The no follow link was introduced by Google in 2005 in an attempt to combat comment spam:

If you're a blogger (or a blog reader), you're painfully familiar with people who try to raise their own websites' search engine rankings by submitting linked blog comments like "Visit my discount pharmaceuticals site." This is called comment spam, we don't like it either, and we've been testing a new tag that blocks it. From now on, when Google sees the attribute (rel="nofollow") on hyperlinks, those links won't get any credit when we rank websites in our search results. This isn't a negative vote for the site where the comment was posted; it's just a way to make sure that spammers get no benefit from abusing public areas like blog comments, trackbacks, and referrer lists.

This is why all comments left on Facebook and social media conversations will be no follow links.


There are some standard reasons when a nofollow link is appropriate:

  • If someone paid for links. Buying links is a 'black hat' technique and is frowned upon by search engines like Google.

  • Comments in discussions and social media

  • Some forums can make links nofollow as per comments boxes

  • If you are not sure of the credibility of the website that you link to, add a nofollow link

You should use a follow link when:

  • You are advocating another website because you think it is worth seeing.

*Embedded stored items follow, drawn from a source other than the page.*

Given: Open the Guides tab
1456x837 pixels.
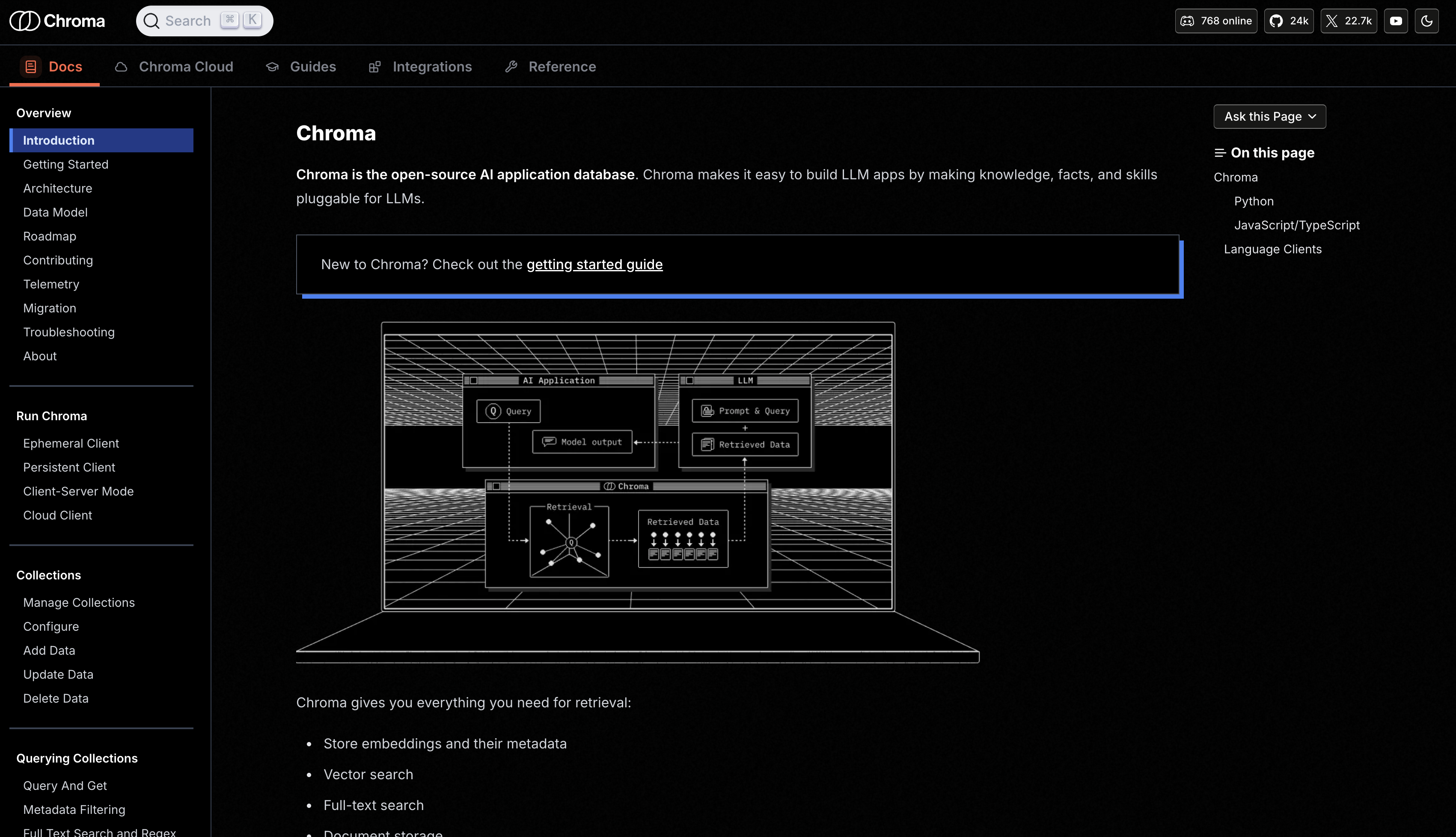Looking at the screenshot, I should [313, 67].
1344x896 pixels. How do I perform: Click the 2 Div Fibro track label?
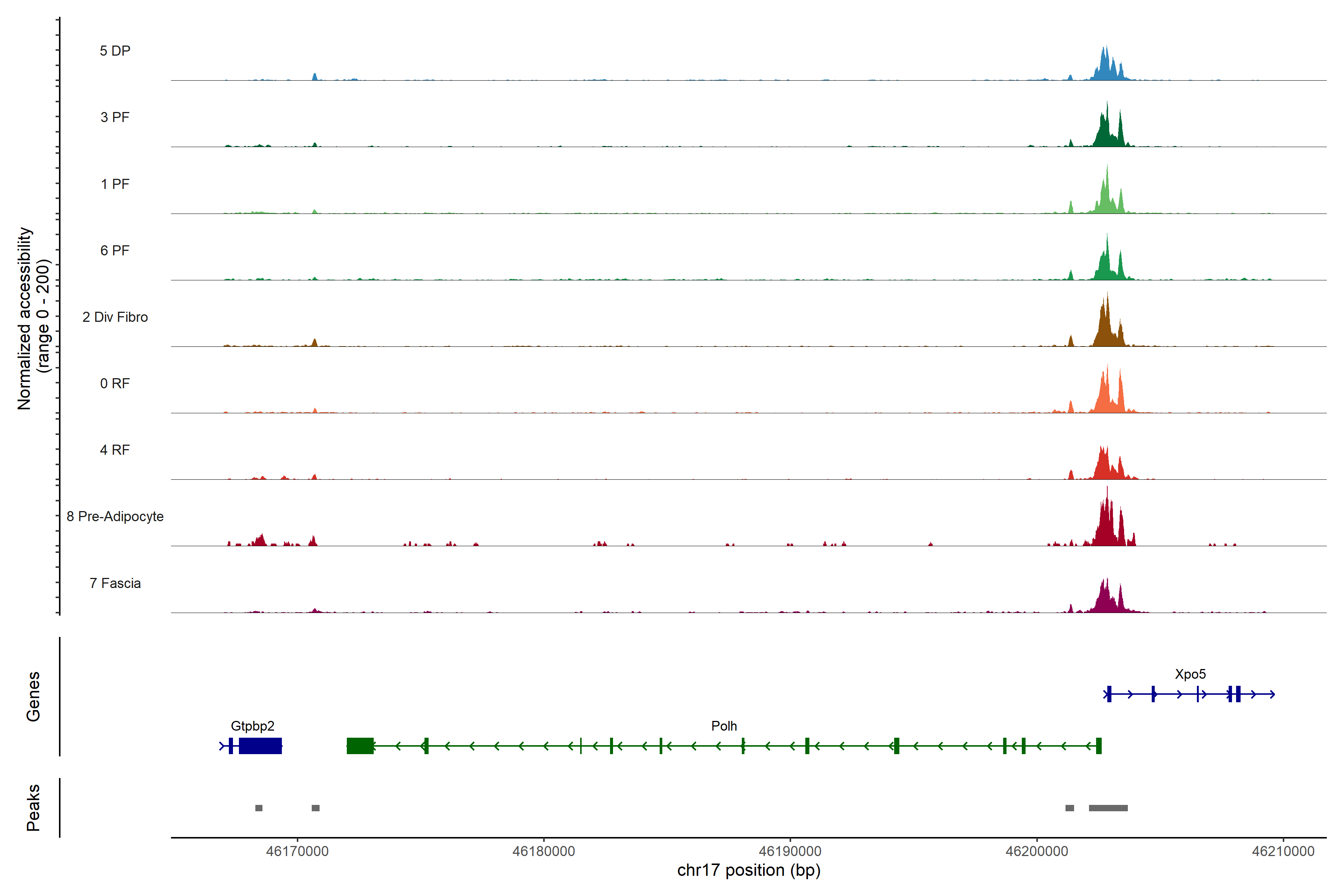[x=115, y=317]
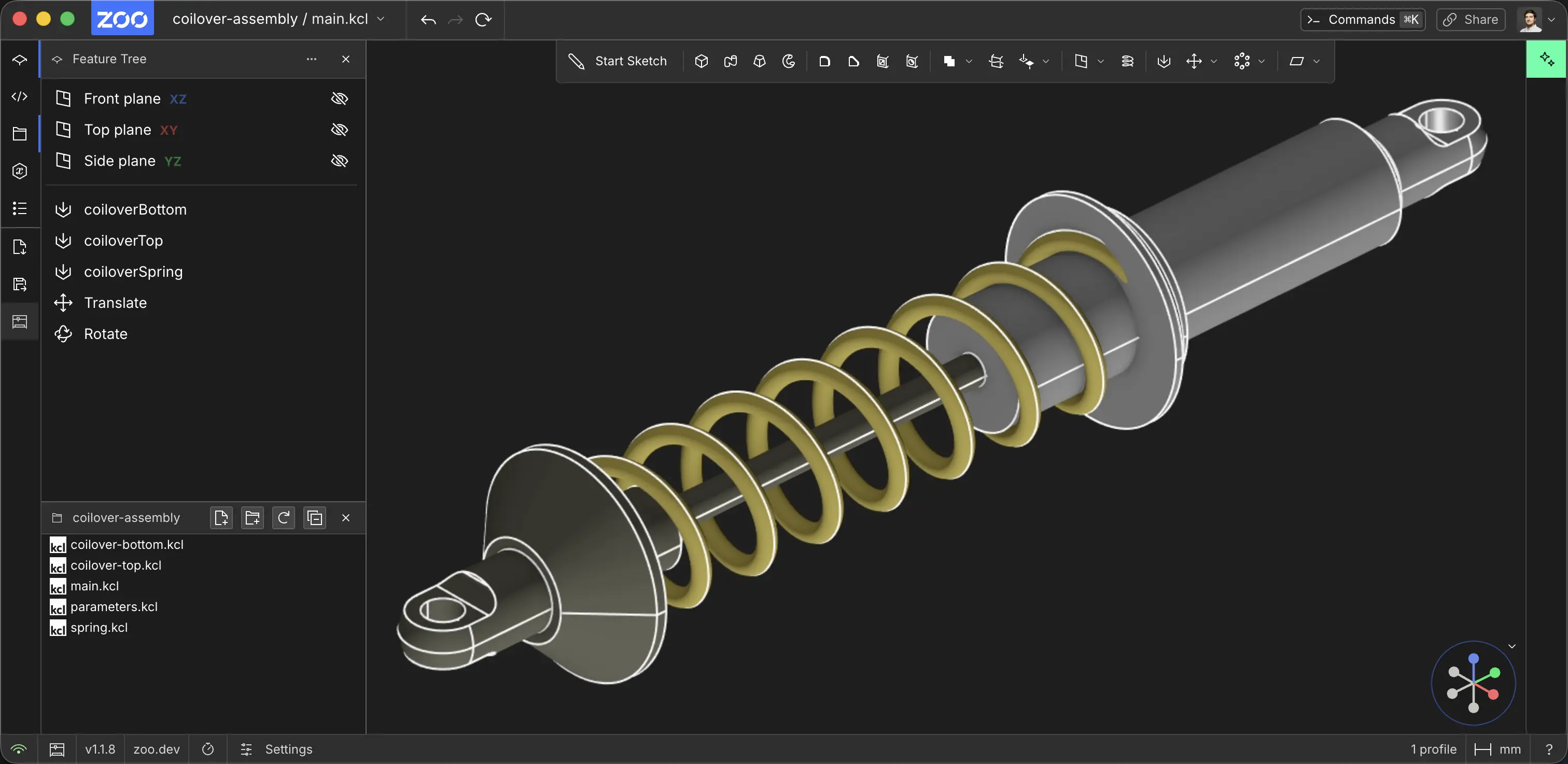Click the Text-to-CAD sparkle button

click(1546, 59)
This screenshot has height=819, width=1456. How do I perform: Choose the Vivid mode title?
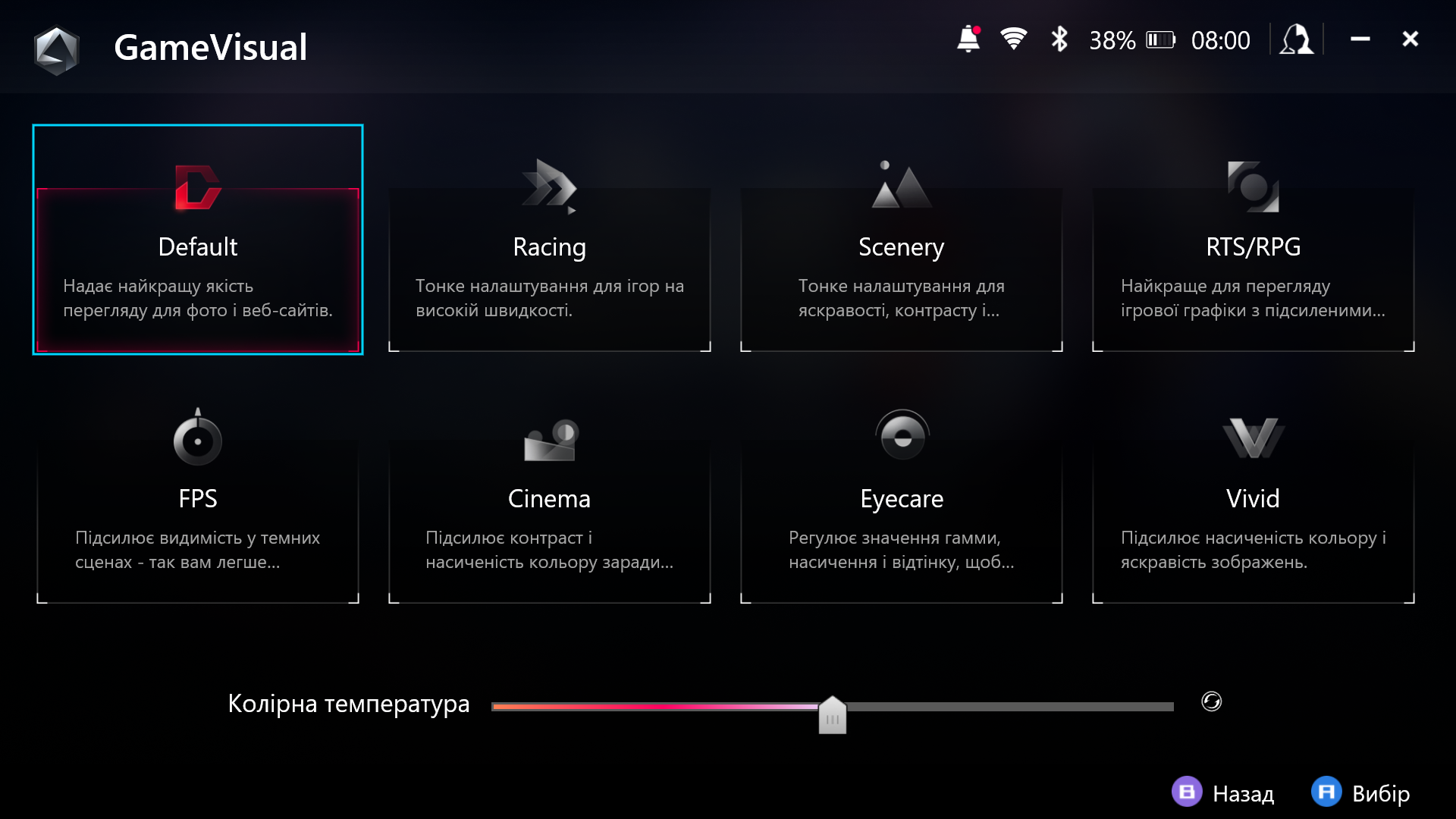(1253, 498)
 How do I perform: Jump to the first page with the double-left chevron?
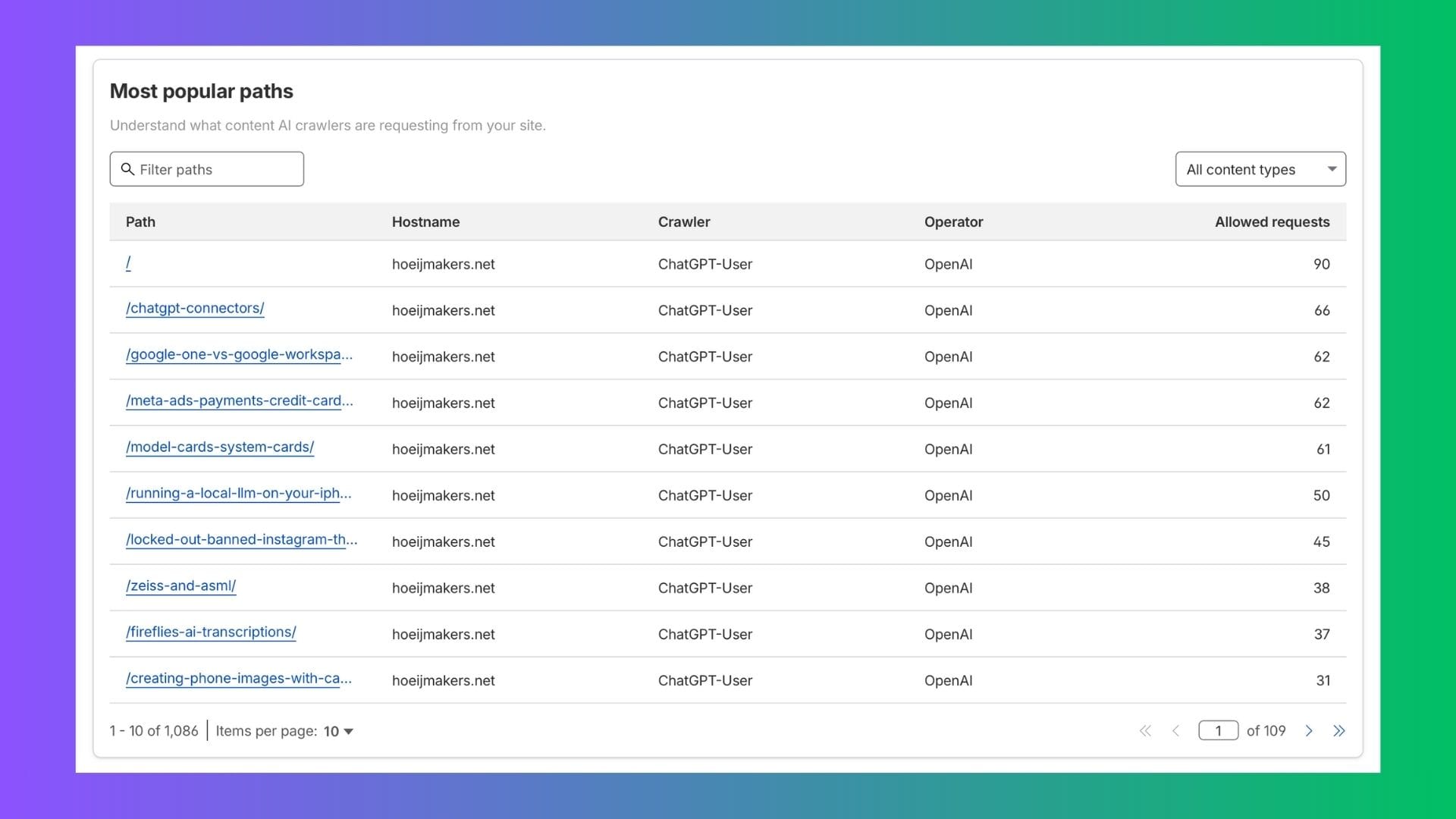pyautogui.click(x=1145, y=731)
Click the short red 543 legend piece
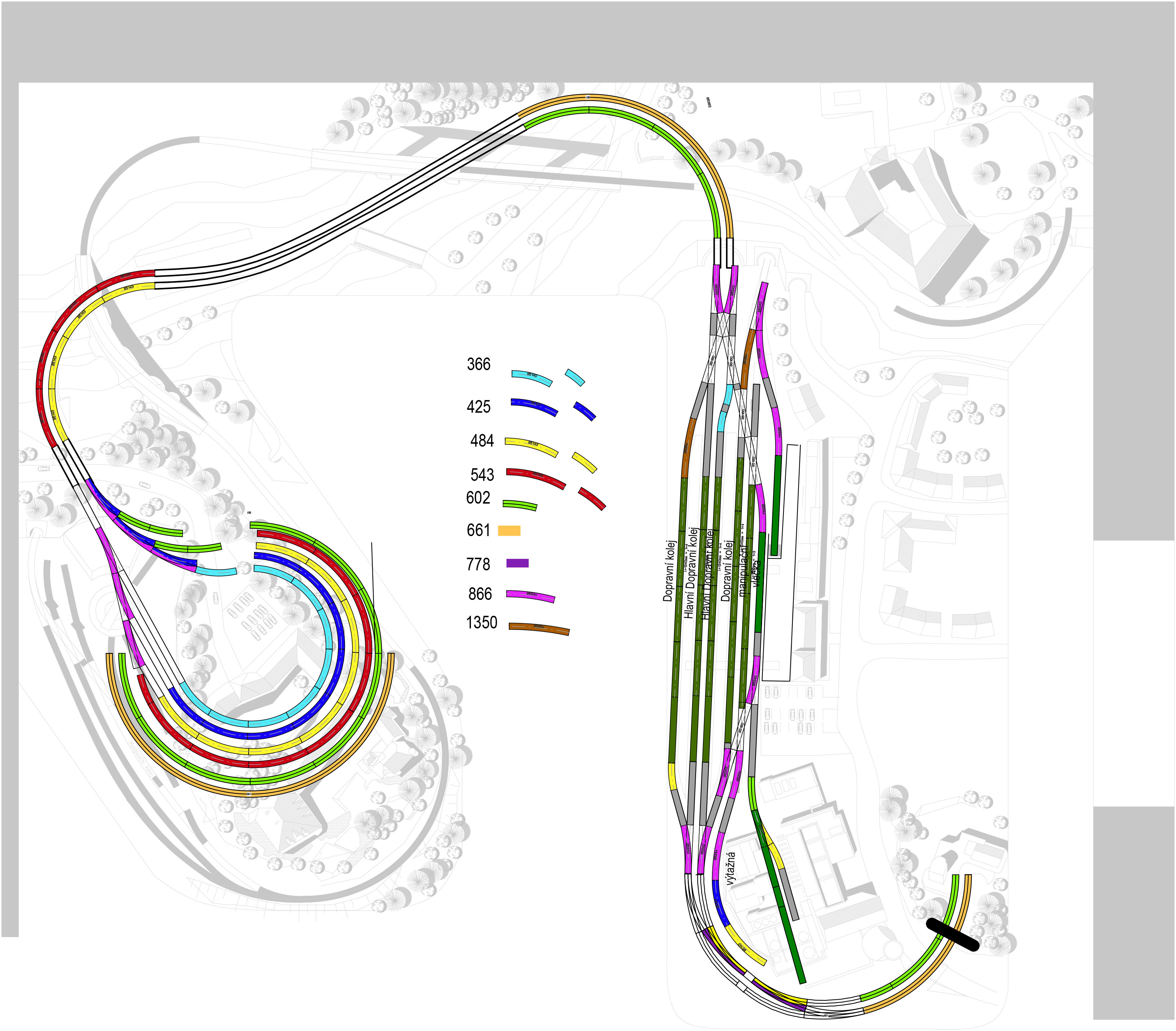 pos(592,498)
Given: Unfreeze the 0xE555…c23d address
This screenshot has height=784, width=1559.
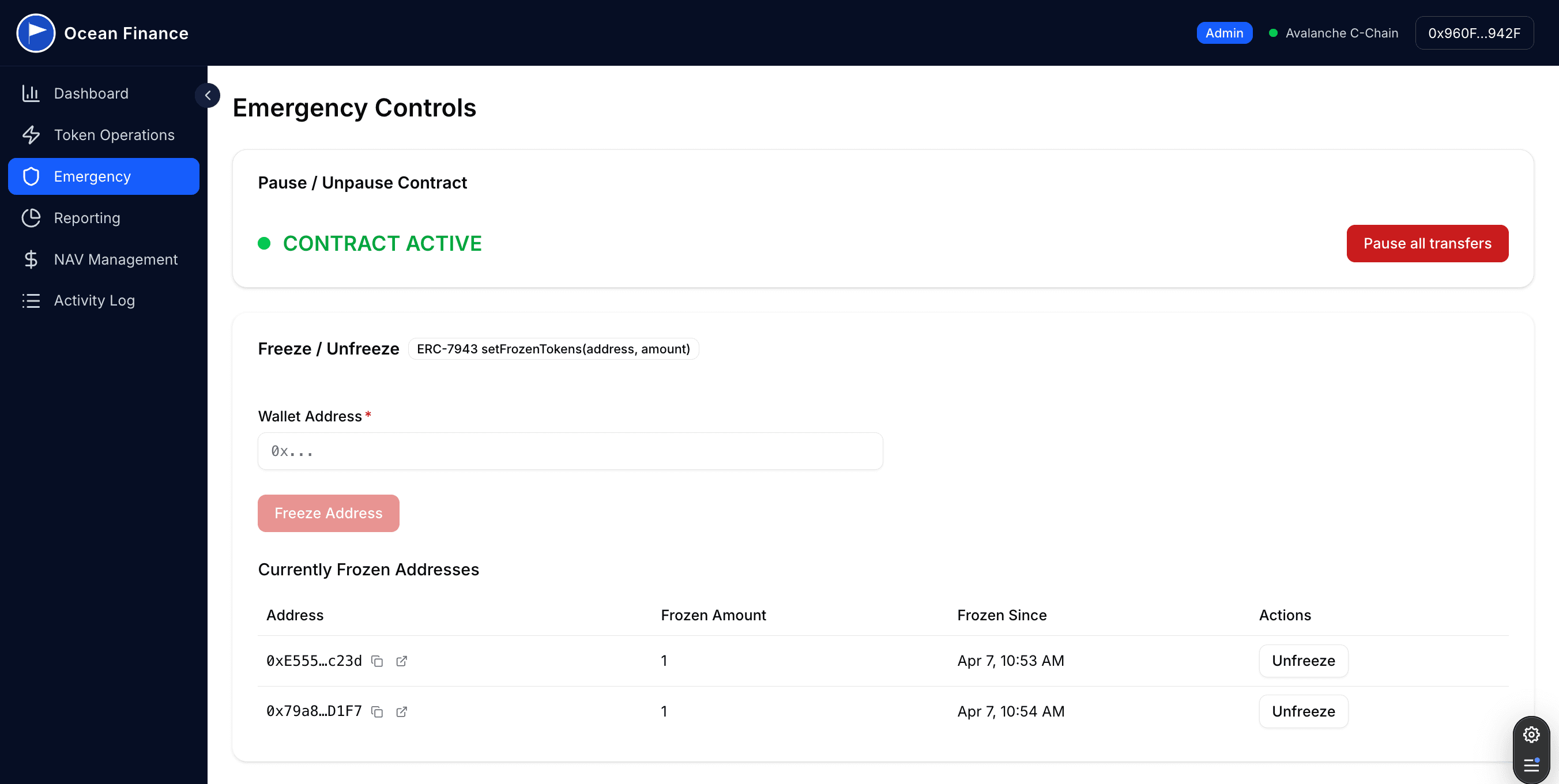Looking at the screenshot, I should (1303, 661).
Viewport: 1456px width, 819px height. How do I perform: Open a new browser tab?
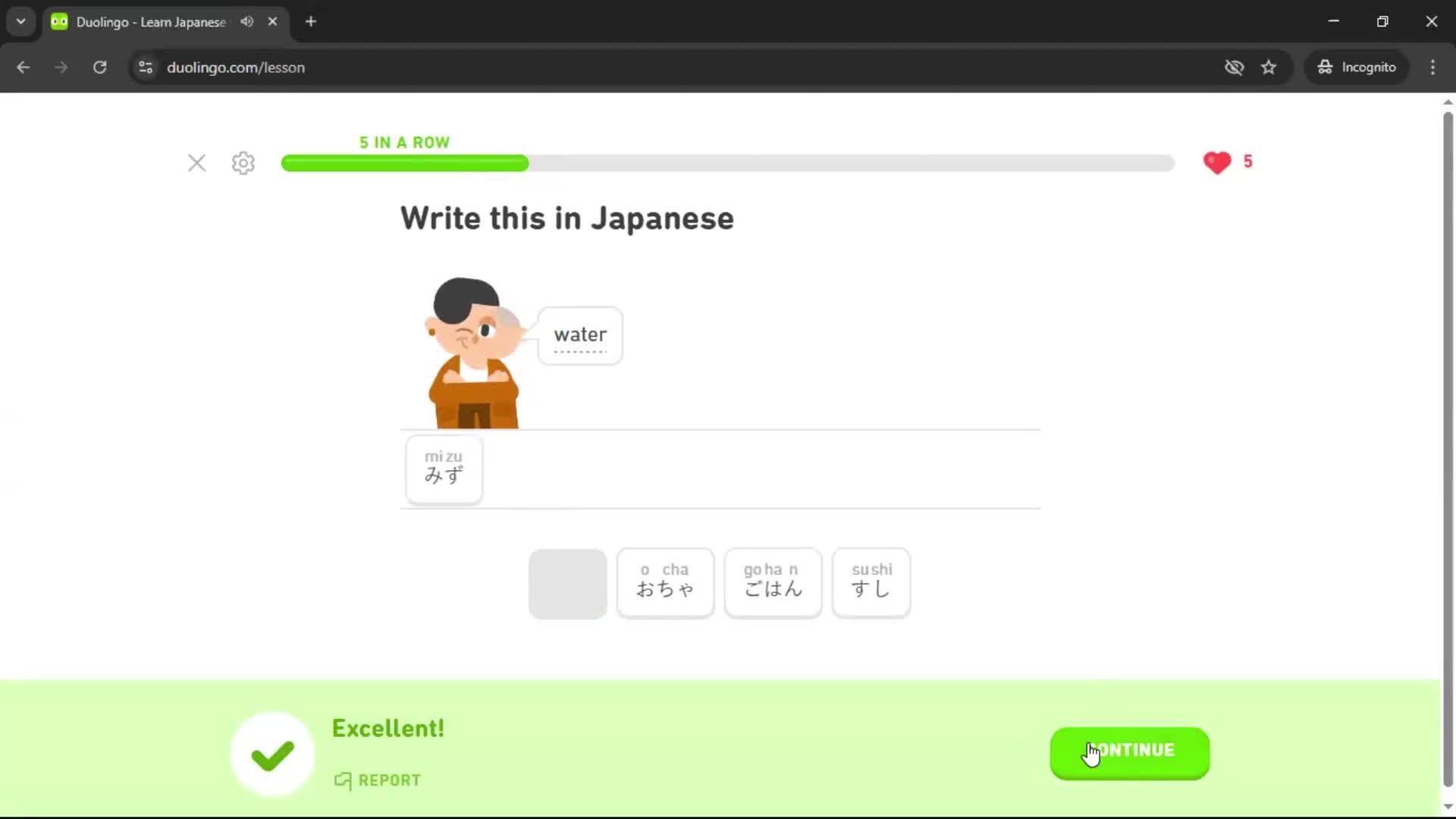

Adding a nofollow link in this example is just plain mean. Come on, play the game!

  • If you have an agreement for reciprocal links with a partner and for a good reason

  • When you really don't have a valid reason to withhold link juice

Okay Adam, I get all that but surely if I just make sure that I make all outbound links nofollow then I'll keep all my link juice for myself, right?

OK, firstly, as previously mentioned, play the game. Secondly, outbound links can be a valuable addition to your overall SEO strategy. As Webfx covers in their findings, tests have shown that websites with external follow links showed up more favourably for visibility when compared with the same sites that targeted the same keywords but did not contain follow links. One reason for this could be that Google is able to build a bigger picture of what your site is about in relation to your outbound links to other high quality trusted sites.

So I'm playing the game and have checked out my backlinks - why are some of them nofollow links?

Again, this is about playing the game. If 100% of all links pointing at your website are follow links, then Google is going to suspect foul play via paid links. This could get you penalised. There will always be those who reference your website on social media or forums and initiate a number of no follow links to your website. That's just normal. So it stands to reason that Google will expect to see a certain percentage of your links as nofollow links.

It's also entirely likely that Google have worked some kind of allowance into their algorithm to mean nofollow links do give some benefit to the website being linked to anyway.


Follow and nofollow links both play their part in your backlink and link building strategy. Ensure that you focus on seeking high quality follow links from respectable websites and avoid techniques that may seem 'too good to be true' or that try to work the system too much. It is not worth getting penalised by Google for the sake of a few backlinks.